**STATED TASK**
Output every line of the items below as a Markdown table with the columns No. and Text, numbering each row and leaving out blank lines.

--

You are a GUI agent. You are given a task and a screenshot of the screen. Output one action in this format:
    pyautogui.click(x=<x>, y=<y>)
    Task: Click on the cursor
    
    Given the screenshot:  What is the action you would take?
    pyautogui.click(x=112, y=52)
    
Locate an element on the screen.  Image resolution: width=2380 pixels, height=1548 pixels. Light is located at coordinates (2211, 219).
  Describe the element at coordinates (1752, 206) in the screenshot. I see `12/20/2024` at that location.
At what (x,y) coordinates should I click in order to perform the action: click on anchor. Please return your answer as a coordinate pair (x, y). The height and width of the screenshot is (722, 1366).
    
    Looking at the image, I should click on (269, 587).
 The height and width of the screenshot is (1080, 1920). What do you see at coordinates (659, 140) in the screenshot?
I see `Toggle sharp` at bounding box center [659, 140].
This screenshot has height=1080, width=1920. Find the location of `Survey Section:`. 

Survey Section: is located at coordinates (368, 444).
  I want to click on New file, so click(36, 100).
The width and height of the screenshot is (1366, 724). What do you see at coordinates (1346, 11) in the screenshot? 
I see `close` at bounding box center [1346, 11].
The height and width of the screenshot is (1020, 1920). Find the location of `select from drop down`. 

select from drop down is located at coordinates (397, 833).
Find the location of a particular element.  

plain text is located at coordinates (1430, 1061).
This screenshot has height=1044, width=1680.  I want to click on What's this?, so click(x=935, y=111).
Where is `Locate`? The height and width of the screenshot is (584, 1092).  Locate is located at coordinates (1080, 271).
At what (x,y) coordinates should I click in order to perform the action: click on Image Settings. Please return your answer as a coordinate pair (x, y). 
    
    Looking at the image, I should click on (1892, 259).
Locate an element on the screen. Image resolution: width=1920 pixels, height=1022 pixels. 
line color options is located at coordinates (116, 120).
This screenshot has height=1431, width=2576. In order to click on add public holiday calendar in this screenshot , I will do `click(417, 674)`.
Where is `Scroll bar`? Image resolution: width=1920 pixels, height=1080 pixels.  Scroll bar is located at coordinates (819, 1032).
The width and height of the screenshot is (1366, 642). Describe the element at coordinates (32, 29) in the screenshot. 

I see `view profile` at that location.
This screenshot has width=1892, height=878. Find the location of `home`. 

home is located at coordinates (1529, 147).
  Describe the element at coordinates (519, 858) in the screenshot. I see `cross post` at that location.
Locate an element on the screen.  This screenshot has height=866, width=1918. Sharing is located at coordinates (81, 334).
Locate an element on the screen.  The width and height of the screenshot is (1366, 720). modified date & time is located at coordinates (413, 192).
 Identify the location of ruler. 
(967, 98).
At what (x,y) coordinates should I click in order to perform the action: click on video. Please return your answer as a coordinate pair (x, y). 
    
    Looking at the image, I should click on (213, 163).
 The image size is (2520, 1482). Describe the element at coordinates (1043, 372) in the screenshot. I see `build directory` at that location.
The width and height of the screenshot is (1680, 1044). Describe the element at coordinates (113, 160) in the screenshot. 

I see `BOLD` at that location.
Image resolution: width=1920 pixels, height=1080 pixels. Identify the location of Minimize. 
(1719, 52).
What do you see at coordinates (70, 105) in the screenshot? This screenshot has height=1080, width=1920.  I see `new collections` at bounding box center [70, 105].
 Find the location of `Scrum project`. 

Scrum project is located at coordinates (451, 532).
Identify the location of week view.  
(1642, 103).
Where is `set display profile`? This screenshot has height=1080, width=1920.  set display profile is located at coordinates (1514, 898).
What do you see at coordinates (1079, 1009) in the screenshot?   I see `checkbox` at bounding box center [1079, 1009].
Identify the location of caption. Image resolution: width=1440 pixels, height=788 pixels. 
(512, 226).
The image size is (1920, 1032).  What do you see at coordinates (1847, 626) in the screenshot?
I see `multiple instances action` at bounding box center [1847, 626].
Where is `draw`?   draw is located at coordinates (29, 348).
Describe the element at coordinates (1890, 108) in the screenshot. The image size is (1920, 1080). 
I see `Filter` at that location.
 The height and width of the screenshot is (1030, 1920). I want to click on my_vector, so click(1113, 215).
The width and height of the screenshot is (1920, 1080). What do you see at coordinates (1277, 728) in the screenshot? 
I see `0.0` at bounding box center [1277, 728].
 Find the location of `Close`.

--

**CORRECT ANSWER**
| No. | Text |
|---|---|
| 1 | You are a GUI agent. You are given a task and a screenshot of the screen. Output one action in this format: |
| 2 |     pyautogui.click(x=<x>, y=<y>) |
| 3 |     Task: Click on the cursor |
| 4 |     Given the screenshot:  What is the action you would take? |
| 5 |     pyautogui.click(x=112, y=52) |
| 6 | Locate an element on the screen.  Image resolution: width=2380 pixels, height=1548 pixels. Light is located at coordinates (2211, 219). |
| 7 |   Describe the element at coordinates (1752, 206) in the screenshot. I see `12/20/2024` at that location. |
| 8 | At what (x,y) coordinates should I click in order to perform the action: click on anchor. Please return your answer as a coordinate pair (x, y). The height and width of the screenshot is (722, 1366). |
| 9 |     Looking at the image, I should click on (269, 587). |
| 10 |  The height and width of the screenshot is (1080, 1920). What do you see at coordinates (659, 140) in the screenshot? |
| 11 | I see `Toggle sharp` at bounding box center [659, 140]. |
| 12 | This screenshot has height=1080, width=1920. Find the location of `Survey Section:`.  |
| 13 | Survey Section: is located at coordinates (368, 444). |
| 14 |   I want to click on New file, so click(36, 100). |
| 15 | The width and height of the screenshot is (1366, 724). What do you see at coordinates (1346, 11) in the screenshot?  |
| 16 | I see `close` at bounding box center [1346, 11]. |
| 17 | The height and width of the screenshot is (1020, 1920). Find the location of `select from drop down`.  |
| 18 | select from drop down is located at coordinates (397, 833). |
| 19 | Find the location of a particular element.   |
| 20 | plain text is located at coordinates (1430, 1061). |
| 21 | This screenshot has height=1044, width=1680.  I want to click on What's this?, so click(x=935, y=111). |
| 22 | Where is `Locate`? The height and width of the screenshot is (584, 1092).  Locate is located at coordinates (1080, 271). |
| 23 | At what (x,y) coordinates should I click in order to perform the action: click on Image Settings. Please return your answer as a coordinate pair (x, y).  |
| 24 |     Looking at the image, I should click on (1892, 259). |
| 25 | Locate an element on the screen. Image resolution: width=1920 pixels, height=1022 pixels.  |
| 26 | line color options is located at coordinates (116, 120). |
| 27 | This screenshot has height=1431, width=2576. In order to click on add public holiday calendar in this screenshot , I will do `click(417, 674)`. |
| 28 | Where is `Scroll bar`? Image resolution: width=1920 pixels, height=1080 pixels.  Scroll bar is located at coordinates (819, 1032). |
| 29 | The width and height of the screenshot is (1366, 642). Describe the element at coordinates (32, 29) in the screenshot.  |
| 30 | I see `view profile` at that location. |
| 31 | This screenshot has width=1892, height=878. Find the location of `home`.  |
| 32 | home is located at coordinates (1529, 147). |
| 33 |   Describe the element at coordinates (519, 858) in the screenshot. I see `cross post` at that location. |
| 34 | Locate an element on the screen.  This screenshot has height=866, width=1918. Sharing is located at coordinates (81, 334). |
| 35 | Locate an element on the screen.  The width and height of the screenshot is (1366, 720). modified date & time is located at coordinates (413, 192). |
| 36 |  Identify the location of ruler.  |
| 37 | (967, 98). |
| 38 | At what (x,y) coordinates should I click in order to perform the action: click on video. Please return your answer as a coordinate pair (x, y).  |
| 39 |     Looking at the image, I should click on (213, 163). |
| 40 |  The image size is (2520, 1482). Describe the element at coordinates (1043, 372) in the screenshot. I see `build directory` at that location. |
| 41 | The width and height of the screenshot is (1680, 1044). Describe the element at coordinates (113, 160) in the screenshot.  |
| 42 | I see `BOLD` at that location. |
| 43 | Image resolution: width=1920 pixels, height=1080 pixels. Identify the location of Minimize.  |
| 44 | (1719, 52). |
| 45 | What do you see at coordinates (70, 105) in the screenshot? This screenshot has height=1080, width=1920.  I see `new collections` at bounding box center [70, 105]. |
| 46 |  Find the location of `Scrum project`.  |
| 47 | Scrum project is located at coordinates (451, 532). |
| 48 | Identify the location of week view.   |
| 49 | (1642, 103). |
| 50 | Where is `set display profile`? This screenshot has height=1080, width=1920.  set display profile is located at coordinates (1514, 898). |
| 51 | What do you see at coordinates (1079, 1009) in the screenshot?   I see `checkbox` at bounding box center [1079, 1009]. |
| 52 | Identify the location of caption. Image resolution: width=1440 pixels, height=788 pixels.  |
| 53 | (512, 226). |
| 54 | The image size is (1920, 1032).  What do you see at coordinates (1847, 626) in the screenshot? |
| 55 | I see `multiple instances action` at bounding box center [1847, 626]. |
| 56 | Where is `draw`?   draw is located at coordinates (29, 348). |
| 57 | Describe the element at coordinates (1890, 108) in the screenshot. The image size is (1920, 1080).  |
| 58 | I see `Filter` at that location. |
| 59 |  The height and width of the screenshot is (1030, 1920). I want to click on my_vector, so click(1113, 215). |
| 60 | The width and height of the screenshot is (1920, 1080). What do you see at coordinates (1277, 728) in the screenshot?  |
| 61 | I see `0.0` at bounding box center [1277, 728]. |
| 62 |  Find the location of `Close`. |